Wheeler gets a boost from DOJ in limiting JSAs, said analysts in interviews and research notes to investors Friday. It’s “important backing for new FCC limits and a probably reasonable proxy for what” the agency “will actually do on sidecars,” wrote Guggenheim Partners’ analyst Paul Gallant. “We suspect the FCC will vote at its March 19” meeting “whether to cut back on sidecar arrangements,” he added. “This could be a concern for broadcasters like Sinclair, Nexstar, etc. that use sidecars to create additional value.” It appears DOJ’s filing didn’t “show up out of the blue but was coordinated at some level with the FCC” and so “probably provides a framework for what the FCC will do,” wrote Gallant. He forecast JSAs will be phased out after two years if participating stations couldn’t be held commonly under ownership rules, and the FCC would require TV stations submit for review all other resource-sharing sidecar deals. “FCC will then decide whether each SSA can be continued or must be eliminated,” said the analyst.
DOJ “should strengthen Chairman Wheeler’s hand” in “anticipated action on this front in the very near future,” Medley Global Advisors’ Jeff Silva told us. “Whether it’s weighing in on JSAs and SSAs relative to media ownership or spectrum holdings relative to upcoming auctions, DoJ input is highly significant in the rulemaking process and thus can serve as a guide to where the FCC may be headed on these and other matters.” Silva and a broadcast industry official said they wondered if more stations could decide to let the FCC auction their frequencies in the incentive auction, because of restrictive JSA and other rules.

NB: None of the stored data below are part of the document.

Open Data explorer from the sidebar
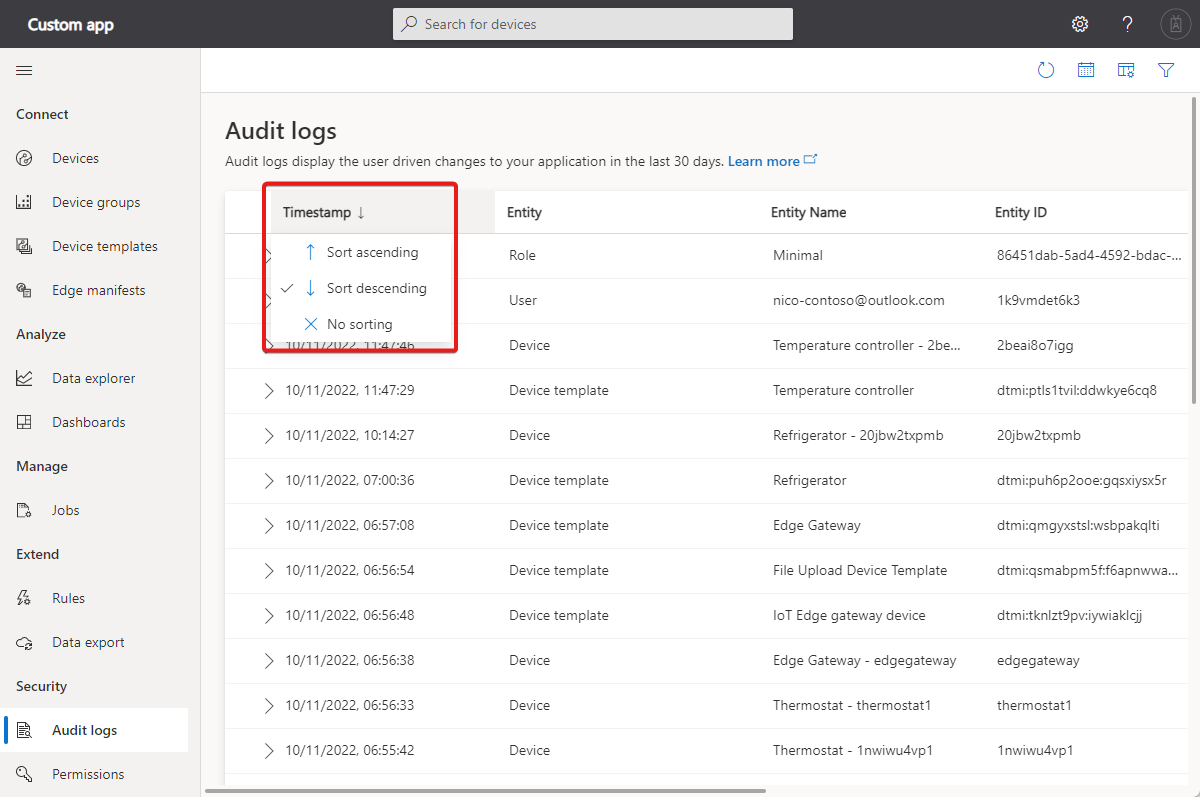 click(93, 378)
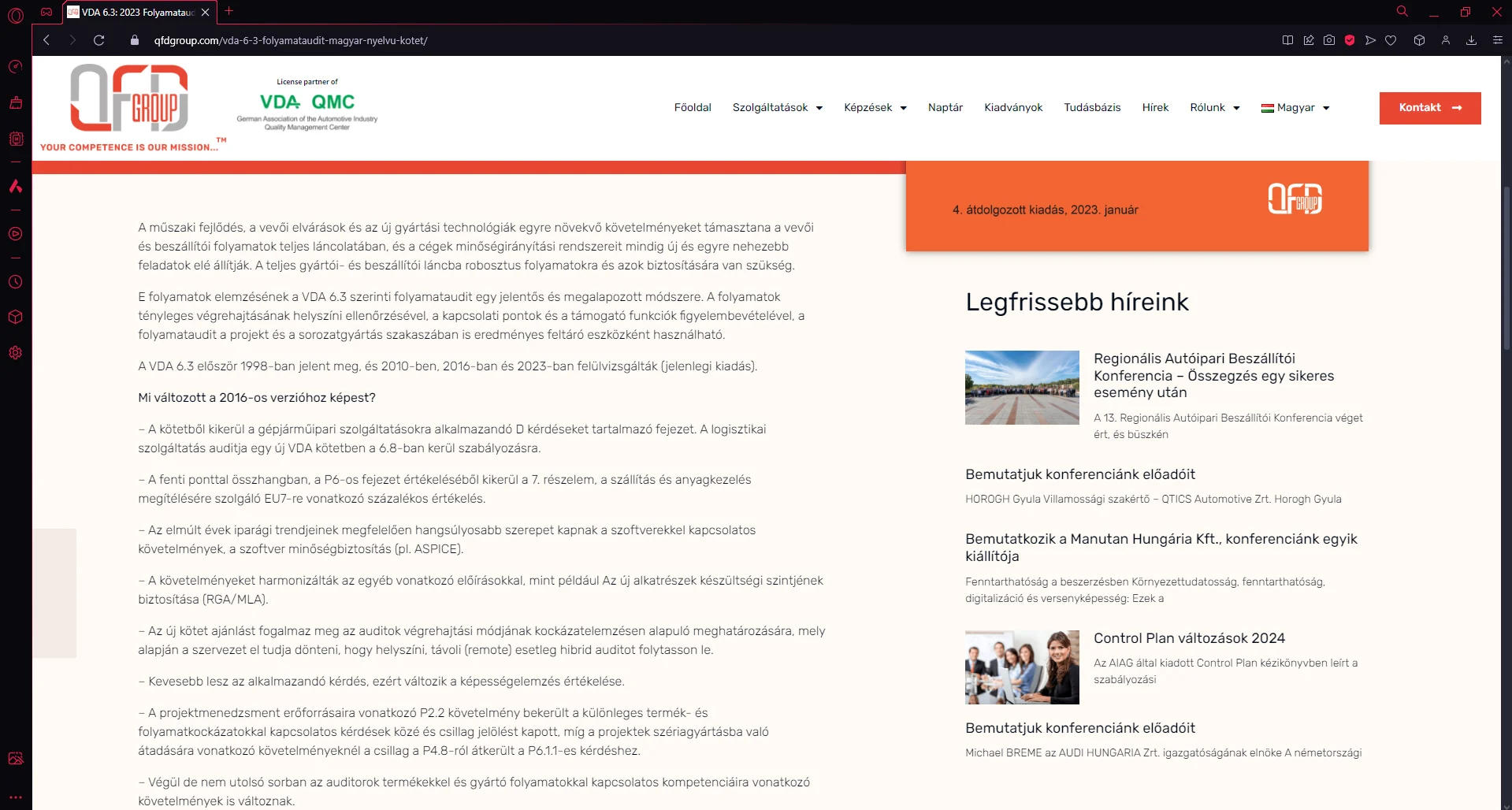The image size is (1512, 810).
Task: Open Aria AI in the sidebar
Action: (x=16, y=187)
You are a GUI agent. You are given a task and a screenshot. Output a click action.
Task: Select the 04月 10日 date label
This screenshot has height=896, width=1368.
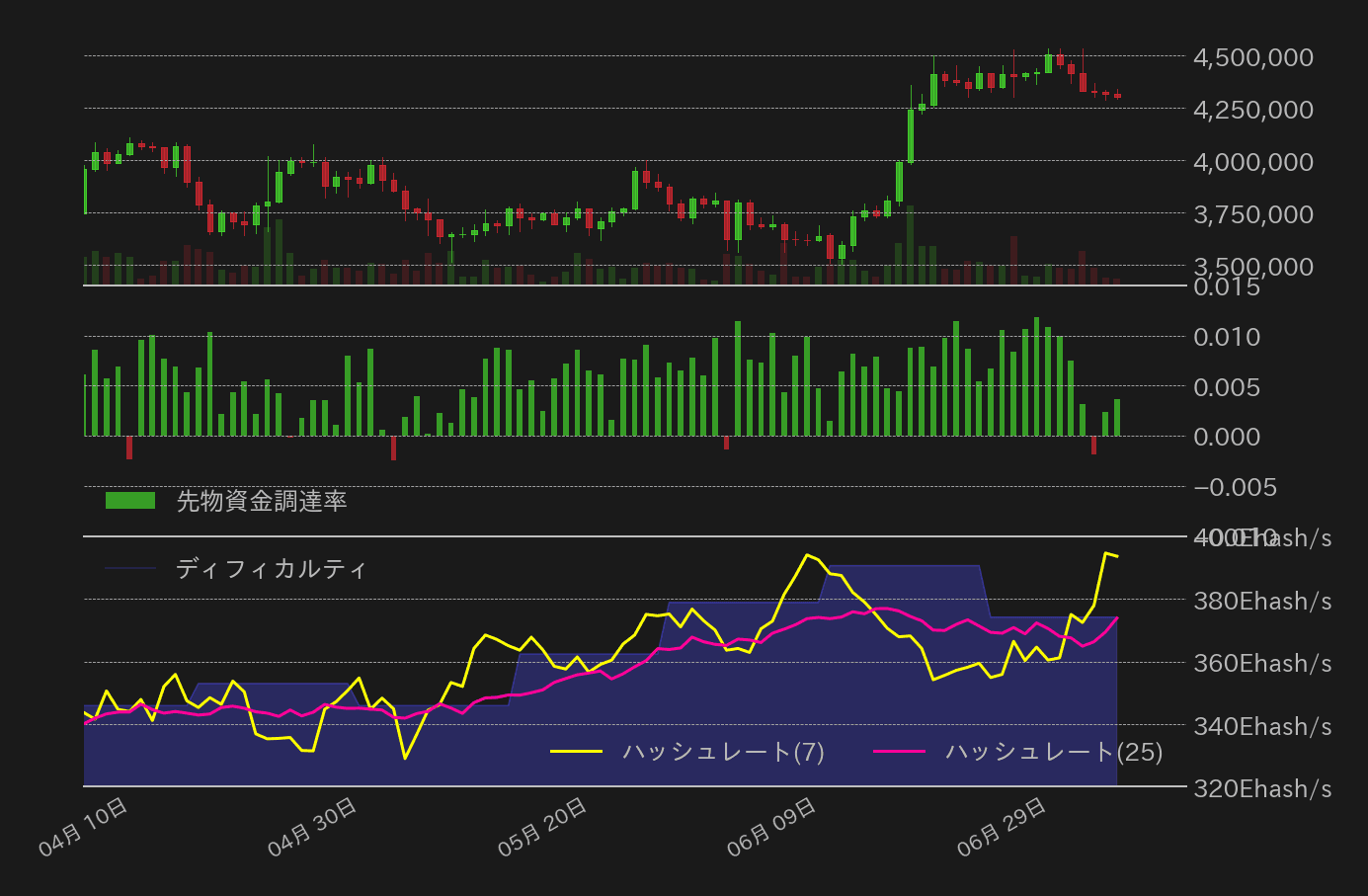84,827
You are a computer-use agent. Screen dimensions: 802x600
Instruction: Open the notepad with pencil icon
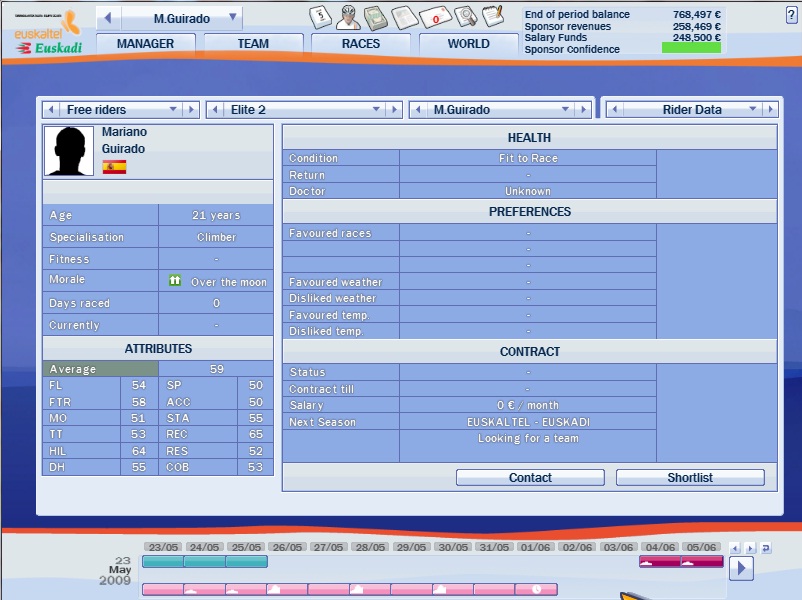pos(492,17)
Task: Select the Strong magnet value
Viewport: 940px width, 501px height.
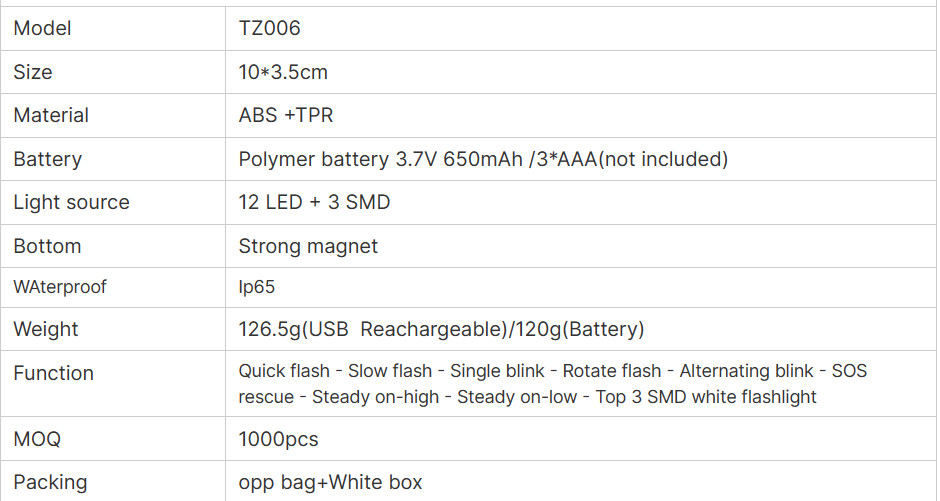Action: 308,246

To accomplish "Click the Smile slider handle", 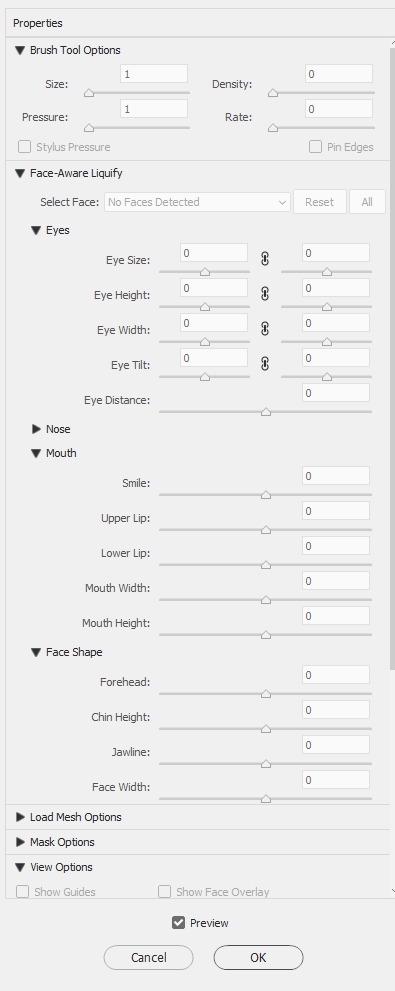I will tap(266, 495).
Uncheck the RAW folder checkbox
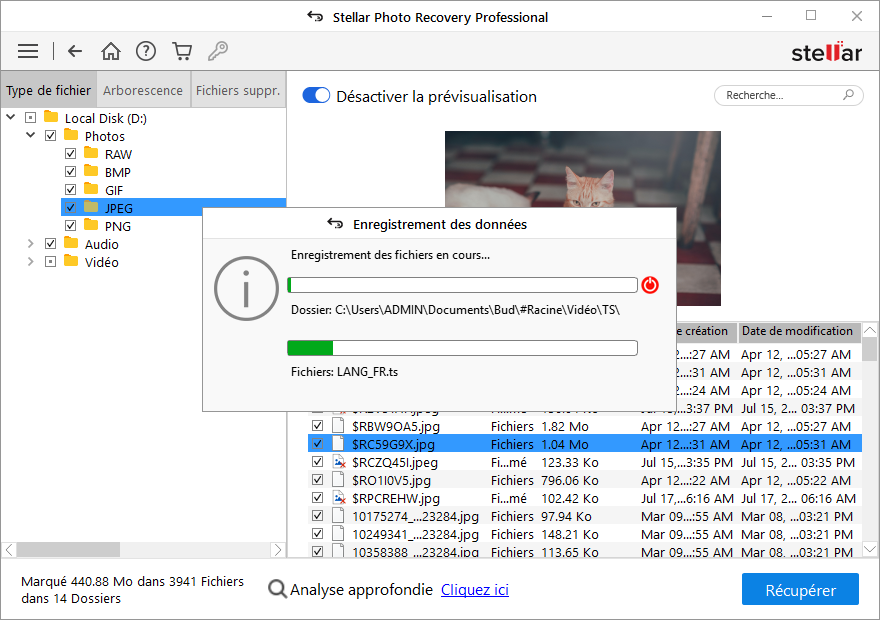880x620 pixels. click(x=70, y=154)
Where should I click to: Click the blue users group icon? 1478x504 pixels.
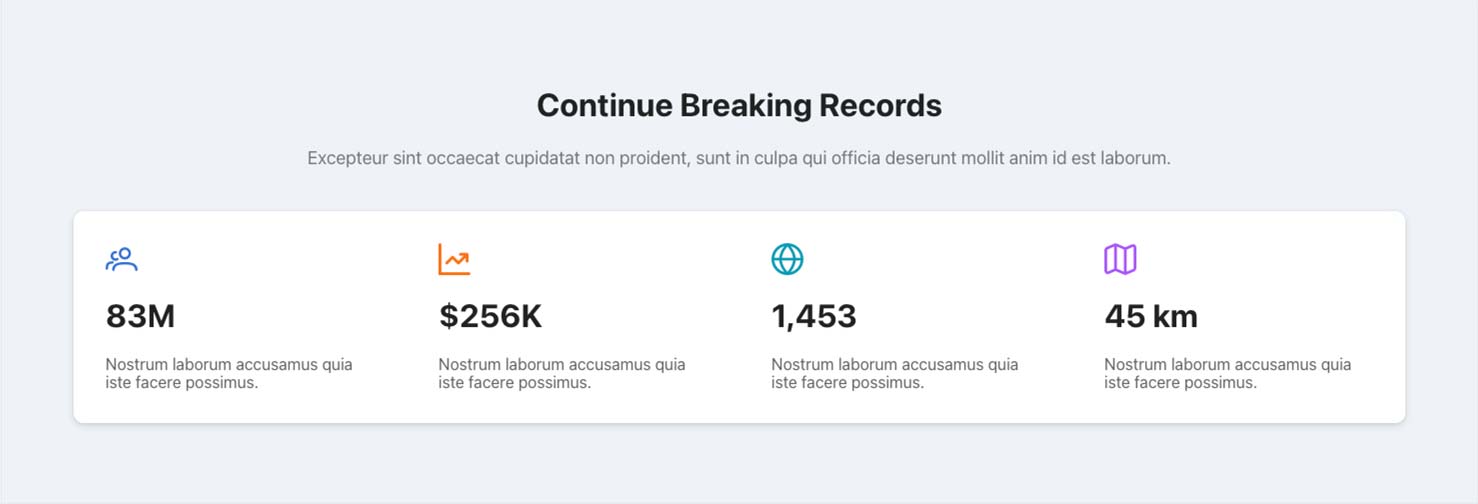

DOJ “rightly recognized that the alphabet soup of arrangements” -- of JSAs, SSAs, local news service agreements “and whatever other clever monikers that broadcasters dream up -- destroy competition when they place two or more stations in a market under common control,” said Free Press Policy Counsel Lauren Wilson. “Yet, as the DoJ notes, the FCC has failed to review these arrangements and broadcast deals in the same way that it has evaluated cellular, telco and cable transactions.” To American Cable Association CEO Matt Polka, among those seeking retrans reform, he said that “the obvious conclusion, supported by the DOJ filing, is that the FCC should deem the coordination of either advertising sales or retransmission consent negotiations as per se attributable under the media ownership rules.”